━━ GIVEN ENTRIES

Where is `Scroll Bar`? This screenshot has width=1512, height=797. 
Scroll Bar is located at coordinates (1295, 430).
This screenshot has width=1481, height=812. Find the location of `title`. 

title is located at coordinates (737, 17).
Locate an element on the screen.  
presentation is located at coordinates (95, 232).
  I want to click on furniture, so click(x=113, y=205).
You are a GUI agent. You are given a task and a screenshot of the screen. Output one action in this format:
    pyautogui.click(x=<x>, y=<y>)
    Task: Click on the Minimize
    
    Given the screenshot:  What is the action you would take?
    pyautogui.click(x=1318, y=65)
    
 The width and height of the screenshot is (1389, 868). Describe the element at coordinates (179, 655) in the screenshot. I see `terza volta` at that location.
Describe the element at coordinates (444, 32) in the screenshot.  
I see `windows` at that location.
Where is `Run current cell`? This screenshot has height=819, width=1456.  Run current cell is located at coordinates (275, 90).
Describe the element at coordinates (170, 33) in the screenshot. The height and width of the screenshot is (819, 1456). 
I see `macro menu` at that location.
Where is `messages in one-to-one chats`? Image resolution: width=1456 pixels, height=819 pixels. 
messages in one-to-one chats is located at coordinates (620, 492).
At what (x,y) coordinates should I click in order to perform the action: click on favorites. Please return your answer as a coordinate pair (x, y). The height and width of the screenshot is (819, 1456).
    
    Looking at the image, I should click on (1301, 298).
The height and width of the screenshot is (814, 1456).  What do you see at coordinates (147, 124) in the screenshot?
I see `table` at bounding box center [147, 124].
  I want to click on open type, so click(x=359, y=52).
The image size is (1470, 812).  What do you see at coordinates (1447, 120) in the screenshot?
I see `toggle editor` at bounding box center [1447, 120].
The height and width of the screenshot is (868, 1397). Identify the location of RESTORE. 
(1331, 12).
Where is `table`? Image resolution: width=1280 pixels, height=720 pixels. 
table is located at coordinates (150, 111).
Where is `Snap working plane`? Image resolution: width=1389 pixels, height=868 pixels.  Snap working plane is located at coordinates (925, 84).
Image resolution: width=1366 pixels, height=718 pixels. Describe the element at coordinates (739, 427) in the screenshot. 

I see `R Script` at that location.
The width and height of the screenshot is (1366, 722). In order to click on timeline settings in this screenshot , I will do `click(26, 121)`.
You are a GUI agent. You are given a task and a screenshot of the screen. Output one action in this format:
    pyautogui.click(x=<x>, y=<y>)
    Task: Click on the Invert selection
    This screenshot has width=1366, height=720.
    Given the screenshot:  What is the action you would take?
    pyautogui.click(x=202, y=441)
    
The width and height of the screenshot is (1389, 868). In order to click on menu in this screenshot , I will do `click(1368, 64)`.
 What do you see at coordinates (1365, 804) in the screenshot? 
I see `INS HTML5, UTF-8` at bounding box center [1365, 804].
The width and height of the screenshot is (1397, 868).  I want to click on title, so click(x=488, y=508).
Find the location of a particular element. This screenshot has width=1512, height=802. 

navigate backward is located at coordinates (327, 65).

━━━━

Write everything from the row with "I want to click on open" down to the end of the rows as a JSON list of strings, one string per line, with blank lines left out.

[
  "  I want to click on open type, so click(x=359, y=52).",
  "The image size is (1470, 812).  What do you see at coordinates (1447, 120) in the screenshot?",
  "I see `toggle editor` at bounding box center [1447, 120].",
  "The height and width of the screenshot is (868, 1397). Identify the location of RESTORE. ",
  "(1331, 12).",
  "Where is `table`? Image resolution: width=1280 pixels, height=720 pixels. ",
  "table is located at coordinates (150, 111).",
  "Where is `Snap working plane`? Image resolution: width=1389 pixels, height=868 pixels.  Snap working plane is located at coordinates (925, 84).",
  "Image resolution: width=1366 pixels, height=718 pixels. Describe the element at coordinates (739, 427) in the screenshot. ",
  "I see `R Script` at that location.",
  "The width and height of the screenshot is (1366, 722). In order to click on timeline settings in this screenshot , I will do `click(26, 121)`.",
  "You are a GUI agent. You are given a task and a screenshot of the screen. Output one action in this format:",
  "    pyautogui.click(x=<x>, y=<y>)",
  "    Task: Click on the Invert selection",
  "    This screenshot has width=1366, height=720.",
  "    Given the screenshot:  What is the action you would take?",
  "    pyautogui.click(x=202, y=441)",
  "The width and height of the screenshot is (1389, 868). In order to click on menu in this screenshot , I will do `click(1368, 64)`.",
  " What do you see at coordinates (1365, 804) in the screenshot? ",
  "I see `INS HTML5, UTF-8` at bounding box center [1365, 804].",
  "The width and height of the screenshot is (1397, 868).  I want to click on title, so click(x=488, y=508).",
  "Find the location of a particular element. This screenshot has width=1512, height=802. ",
  "navigate backward is located at coordinates (327, 65)."
]